Don't get me wrong, I'm mostly glad that this happened. However, I want to make sure that the reasons for it happening are sound - rather than there being a problem with our methods. I'd like to illustrate what's going on here with a graph:
The bright green line here shows the rate at which our server has rejected messages from IP addresses listed in realtime blacklists over the course of the last 12 months. Last May, we were rejecting an average of about 175 messages every 5 minutes, or 35 per minute, using this filter alone. It's pretty clear that since October, it's tapered off to a fraction of that - we're now averaging about 8 rejected messages per minute on this filter:
Since we see no corresponding rise in the number of messages being trapped by Spamassassin (the teal line largely drowned out at the bottom of the graph) or any other filters, I can come to one of two conclusions based on these statistics:
1) All of our filters have become ineffective.
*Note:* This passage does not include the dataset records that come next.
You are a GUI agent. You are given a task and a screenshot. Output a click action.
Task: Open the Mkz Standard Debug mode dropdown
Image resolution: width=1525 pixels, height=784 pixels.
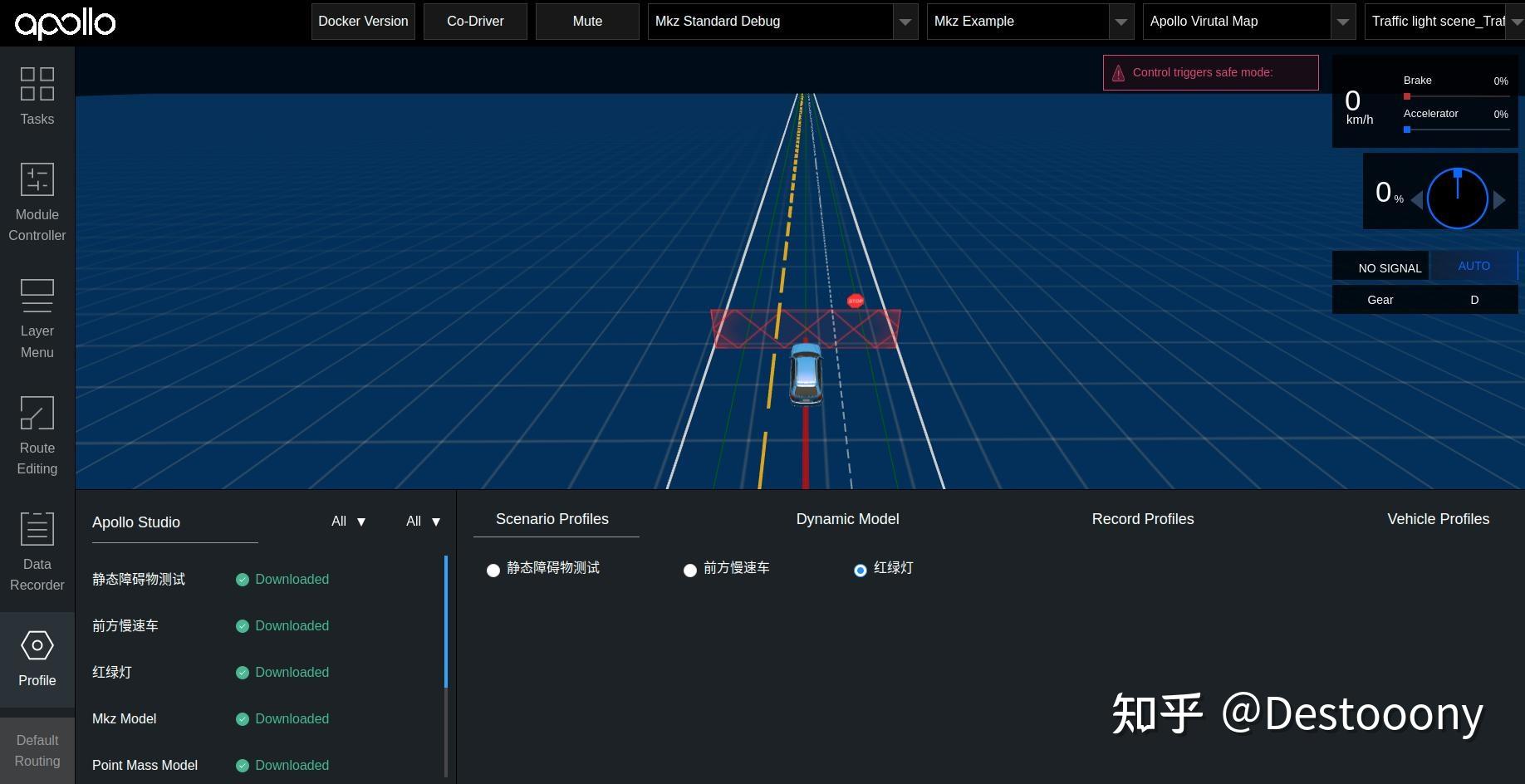coord(905,22)
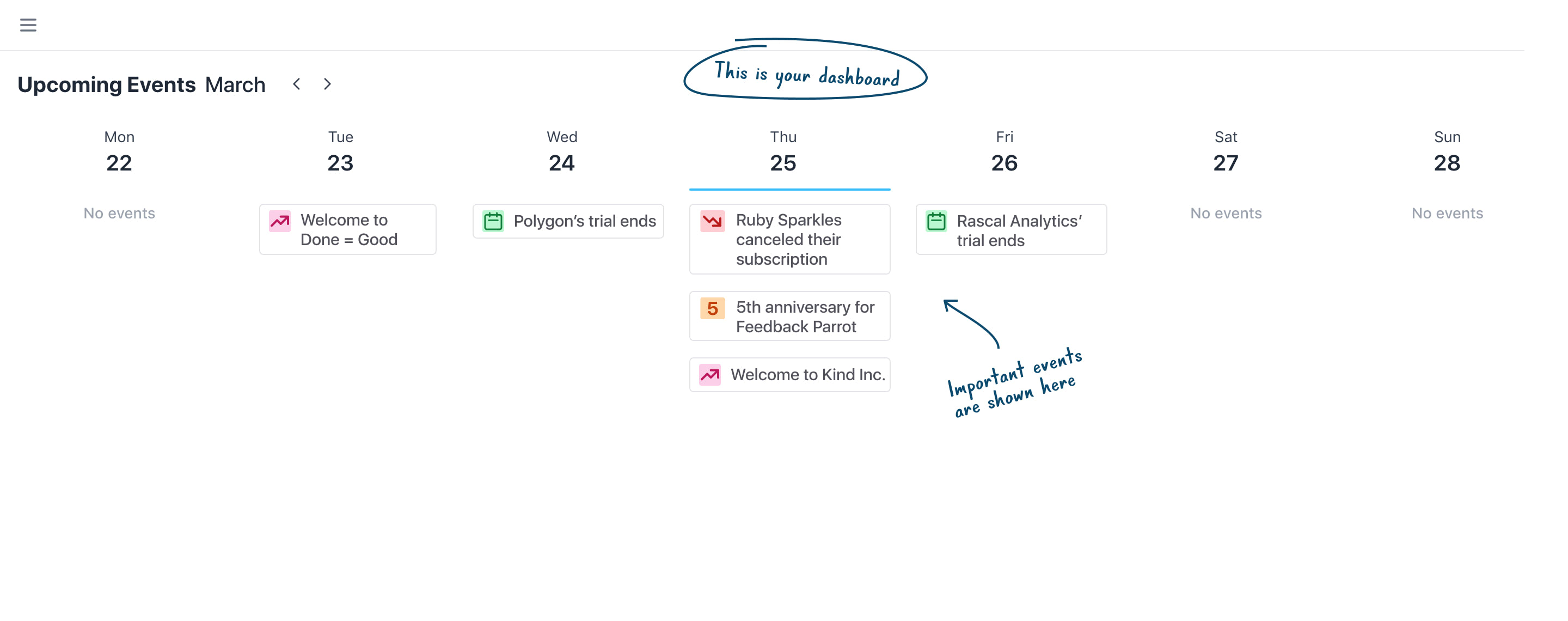This screenshot has width=1568, height=621.
Task: Select the Fri 26 day column header
Action: [x=1004, y=152]
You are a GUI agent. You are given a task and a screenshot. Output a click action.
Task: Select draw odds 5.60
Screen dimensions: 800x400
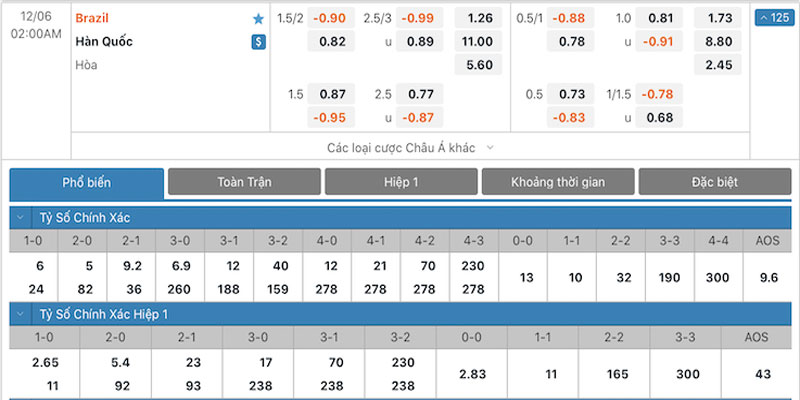coord(478,65)
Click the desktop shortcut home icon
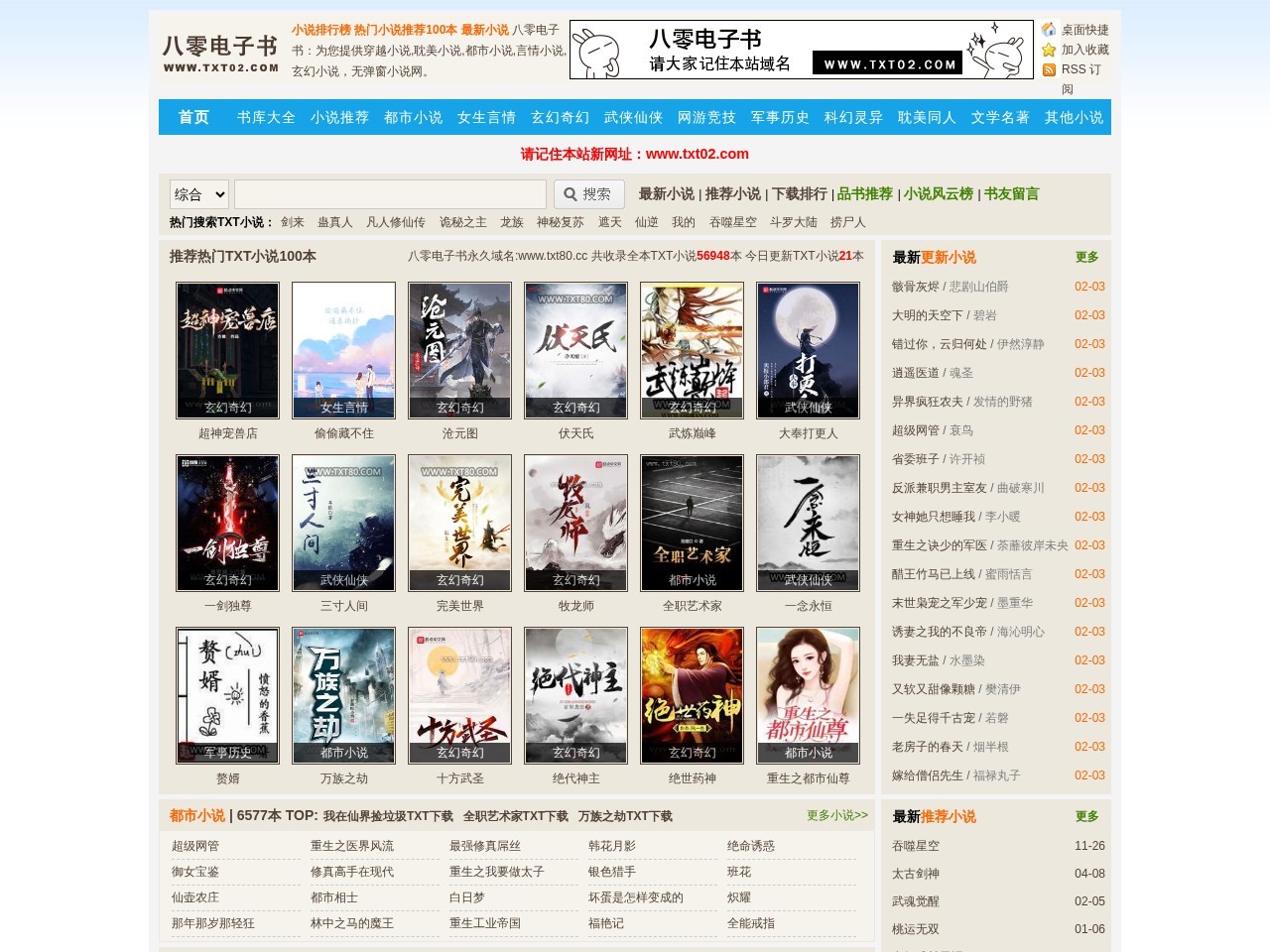The width and height of the screenshot is (1270, 952). point(1049,30)
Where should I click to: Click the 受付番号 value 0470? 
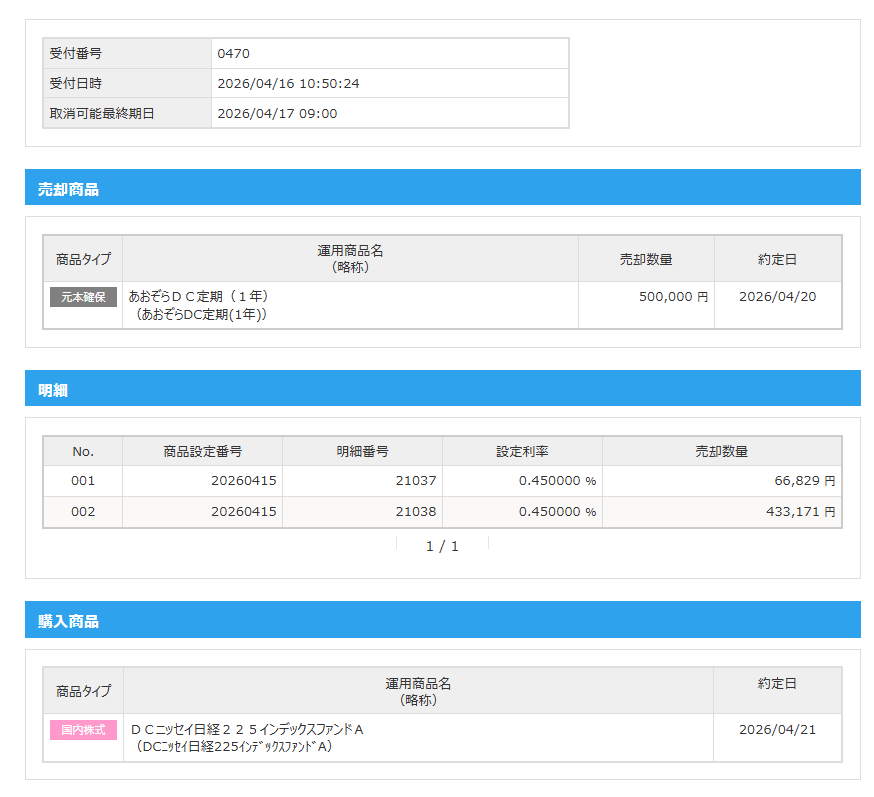pyautogui.click(x=233, y=54)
2) Spammers aren't spamming as much as they used to.
Historically speaking, I find 1 to be much more likely than 2. However, from experience and customer complaints (rather, a lack thereof), 1 isn't true because we're not seeing much spam in our inboxes anymore. So what the heck is going on here? I can't fathom that spam has somehow become unprofitable. Have they moved on to softer targets? I'm seeing little to no spam on Facebook or Twitter or any HTTP forums. Have there been massive arrests, removing spammers from the wild, and discouraging new criminals from entering the ring?
Whatever the reason, it sounds to me like a hard-fought victory for someone out there. But I still want to make sure that it's either time to break out the champagne or start sharpening our swords.